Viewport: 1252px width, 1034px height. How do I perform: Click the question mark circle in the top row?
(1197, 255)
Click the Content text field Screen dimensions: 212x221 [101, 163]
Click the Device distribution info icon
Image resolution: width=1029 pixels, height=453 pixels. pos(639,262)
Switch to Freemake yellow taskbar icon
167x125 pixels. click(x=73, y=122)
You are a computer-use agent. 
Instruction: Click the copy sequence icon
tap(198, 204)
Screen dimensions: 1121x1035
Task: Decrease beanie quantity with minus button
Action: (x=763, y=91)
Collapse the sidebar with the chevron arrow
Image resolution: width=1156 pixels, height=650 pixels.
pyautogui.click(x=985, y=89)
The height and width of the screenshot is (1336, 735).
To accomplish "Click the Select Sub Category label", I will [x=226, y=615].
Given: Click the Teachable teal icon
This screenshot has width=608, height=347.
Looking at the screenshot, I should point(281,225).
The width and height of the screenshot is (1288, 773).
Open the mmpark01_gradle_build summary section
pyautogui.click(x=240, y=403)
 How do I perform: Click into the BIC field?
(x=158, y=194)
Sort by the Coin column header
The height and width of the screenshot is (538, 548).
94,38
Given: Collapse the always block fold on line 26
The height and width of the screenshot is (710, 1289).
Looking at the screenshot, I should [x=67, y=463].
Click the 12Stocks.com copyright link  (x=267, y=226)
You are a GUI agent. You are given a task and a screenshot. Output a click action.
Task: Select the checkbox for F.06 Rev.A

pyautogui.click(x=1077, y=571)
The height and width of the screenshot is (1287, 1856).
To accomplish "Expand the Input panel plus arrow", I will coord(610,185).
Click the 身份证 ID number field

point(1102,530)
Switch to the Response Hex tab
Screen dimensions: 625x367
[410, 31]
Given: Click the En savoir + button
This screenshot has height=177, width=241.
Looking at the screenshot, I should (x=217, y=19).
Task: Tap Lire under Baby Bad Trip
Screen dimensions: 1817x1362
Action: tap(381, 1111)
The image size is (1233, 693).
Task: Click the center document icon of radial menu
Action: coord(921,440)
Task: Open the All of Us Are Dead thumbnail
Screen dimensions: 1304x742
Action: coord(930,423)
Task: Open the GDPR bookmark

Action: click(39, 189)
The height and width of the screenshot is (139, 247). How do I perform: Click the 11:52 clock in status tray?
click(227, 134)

_What to produce_
Retype all of the lines above, keeping every character, space and line break the same.

_Finished answer_
Viewport: 1252px width, 1034px height. How do I perform: Click the question mark circle in the top row?
(1197, 255)
Click the Content text field Screen dimensions: 212x221 [101, 163]
Click the Device distribution info icon
Image resolution: width=1029 pixels, height=453 pixels. pos(639,262)
Switch to Freemake yellow taskbar icon
167x125 pixels. click(x=73, y=122)
You are a computer-use agent. 
Instruction: Click the copy sequence icon
tap(198, 204)
Screen dimensions: 1121x1035
Task: Decrease beanie quantity with minus button
Action: (x=763, y=91)
Collapse the sidebar with the chevron arrow
Image resolution: width=1156 pixels, height=650 pixels.
pyautogui.click(x=985, y=89)
The height and width of the screenshot is (1336, 735).
To accomplish "Click the Select Sub Category label", I will [x=226, y=615].
Given: Click the Teachable teal icon
This screenshot has width=608, height=347.
Looking at the screenshot, I should point(281,225).
The width and height of the screenshot is (1288, 773).
Open the mmpark01_gradle_build summary section
pyautogui.click(x=240, y=403)
 How do I perform: Click into the BIC field?
(x=158, y=194)
Sort by the Coin column header
The height and width of the screenshot is (538, 548).
94,38
Given: Collapse the always block fold on line 26
The height and width of the screenshot is (710, 1289).
Looking at the screenshot, I should [x=67, y=463].
Click the 12Stocks.com copyright link  (x=267, y=226)
You are a GUI agent. You are given a task and a screenshot. Output a click action.
Task: Select the checkbox for F.06 Rev.A

pyautogui.click(x=1077, y=571)
The height and width of the screenshot is (1287, 1856).
To accomplish "Expand the Input panel plus arrow", I will coord(610,185).
Click the 身份证 ID number field

point(1102,530)
Switch to the Response Hex tab
Screen dimensions: 625x367
[410, 31]
Given: Click the En savoir + button
This screenshot has height=177, width=241.
Looking at the screenshot, I should (x=217, y=19).
Task: Tap Lire under Baby Bad Trip
Screen dimensions: 1817x1362
Action: tap(381, 1111)
The image size is (1233, 693).
Task: Click the center document icon of radial menu
Action: coord(921,440)
Task: Open the All of Us Are Dead thumbnail
Screen dimensions: 1304x742
Action: coord(930,423)
Task: Open the GDPR bookmark

Action: click(39, 189)
The height and width of the screenshot is (139, 247). How do I perform: Click the 11:52 clock in status tray?
click(227, 134)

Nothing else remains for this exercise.